**Work required**
Exactly as written, reproduce the lines from the beginning of the data through the line containing "Task: Click the この PC の名前を変更 button"; the pictures are not reproduced.

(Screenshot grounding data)

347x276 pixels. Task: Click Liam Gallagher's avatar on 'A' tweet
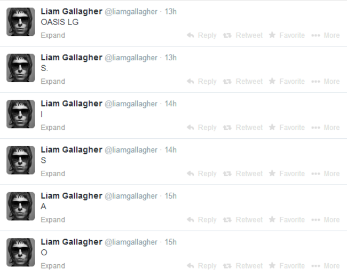pyautogui.click(x=21, y=206)
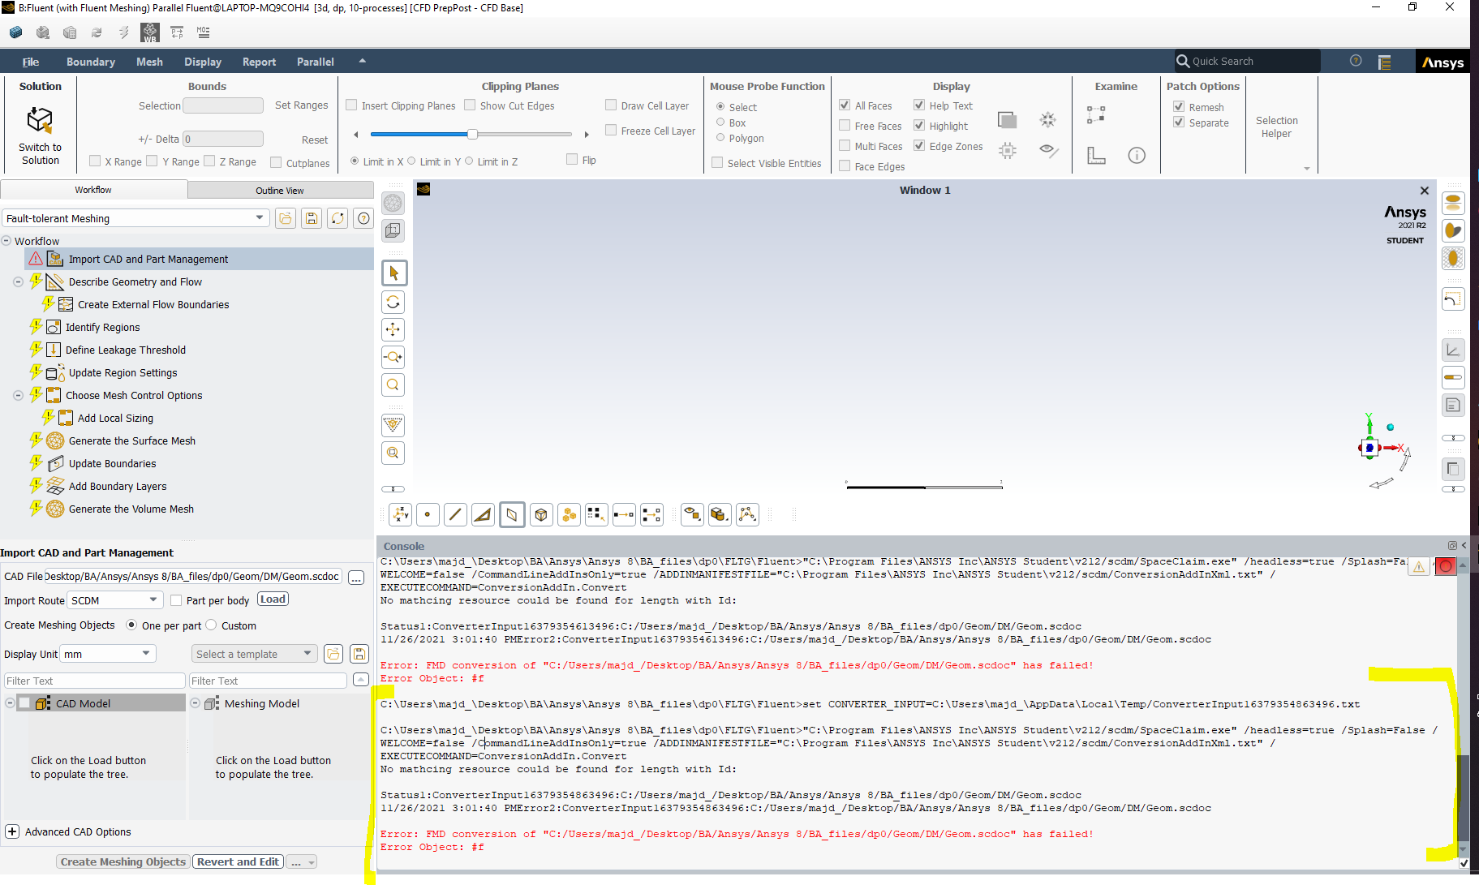Open the Import Route SCDM dropdown

pos(153,600)
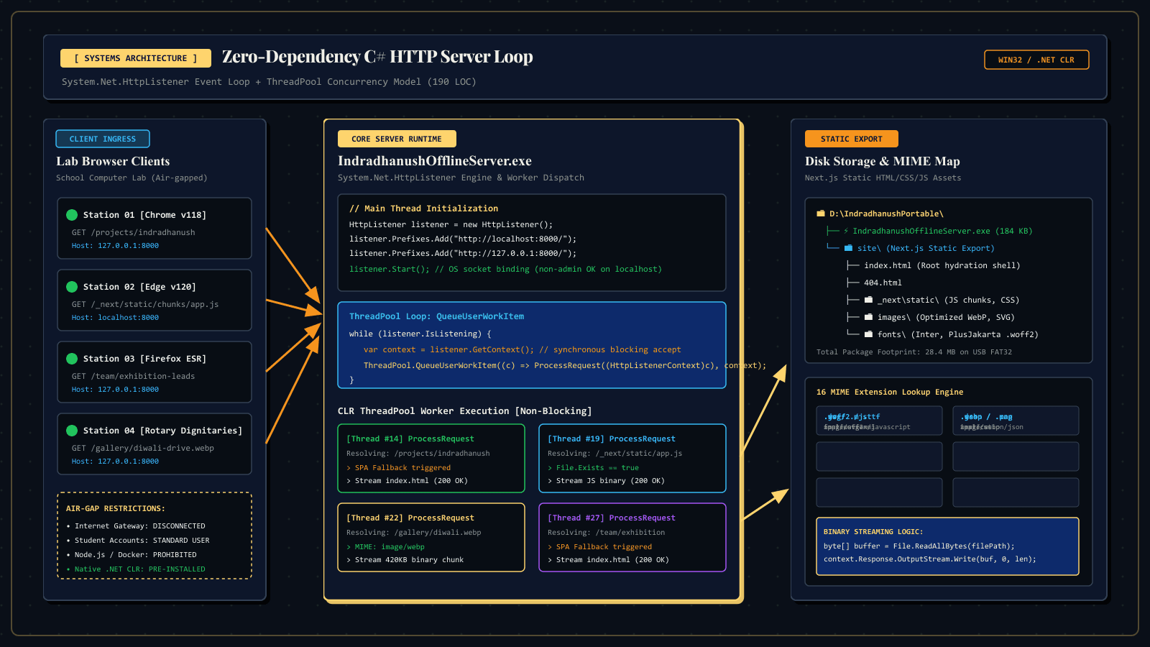Click the CLIENT INGRESS tag
This screenshot has height=647, width=1150.
tap(103, 139)
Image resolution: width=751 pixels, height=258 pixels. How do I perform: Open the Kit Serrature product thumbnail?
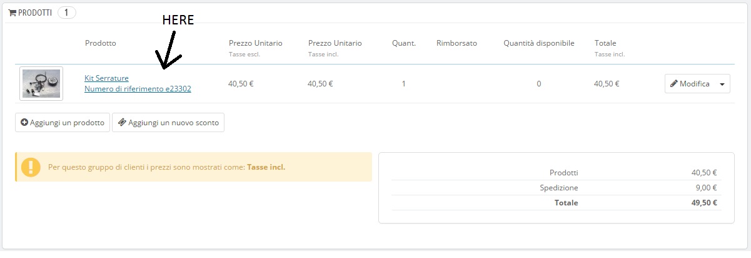tap(41, 83)
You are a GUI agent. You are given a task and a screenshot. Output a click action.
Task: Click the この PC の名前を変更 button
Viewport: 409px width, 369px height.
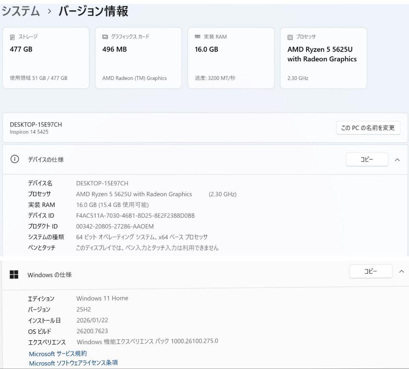(368, 128)
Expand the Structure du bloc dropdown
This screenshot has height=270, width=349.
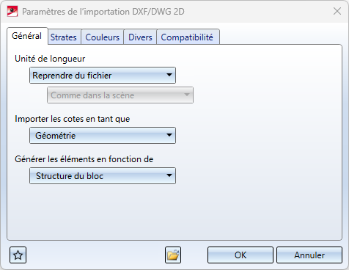click(103, 175)
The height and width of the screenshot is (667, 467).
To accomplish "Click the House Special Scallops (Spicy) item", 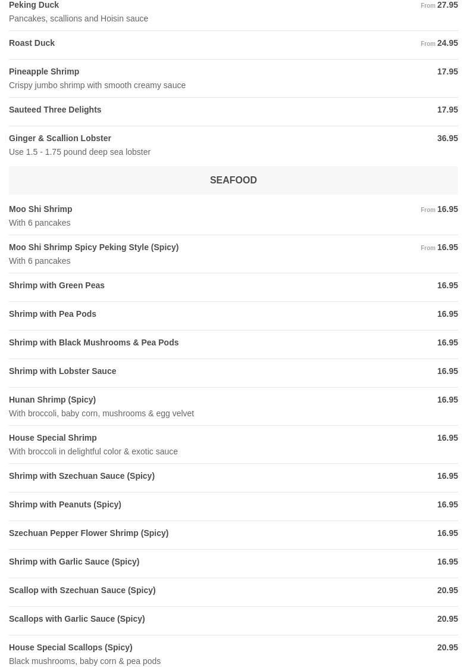I will (x=70, y=648).
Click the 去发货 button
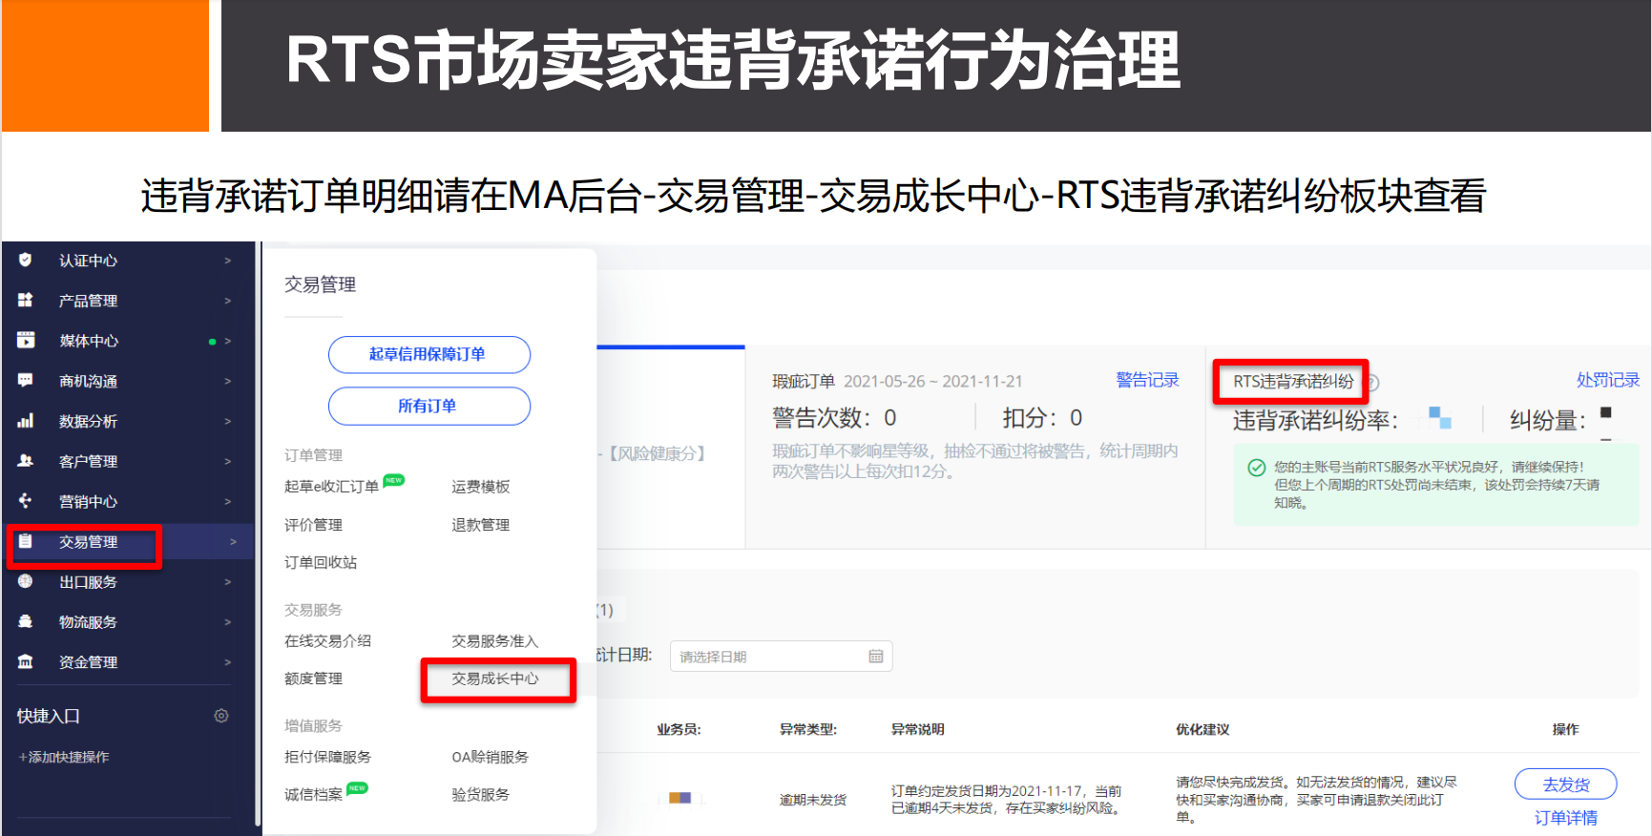The width and height of the screenshot is (1652, 836). (x=1565, y=784)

**Task result**
347x276 pixels. Task: Click Liam Gallagher's avatar on 'A' tweet
pyautogui.click(x=21, y=206)
Open the Import Route SCDM dropdown

pos(153,600)
Click the CLIENT INGRESS tag
This screenshot has height=647, width=1150.
tap(103, 139)
Image resolution: width=751 pixels, height=258 pixels. How do I perform: Open the Kit Serrature product thumbnail?
tap(41, 83)
You are a GUI agent. You are given a task and a screenshot. Output a click action.
Task: Click the この PC の名前を変更 button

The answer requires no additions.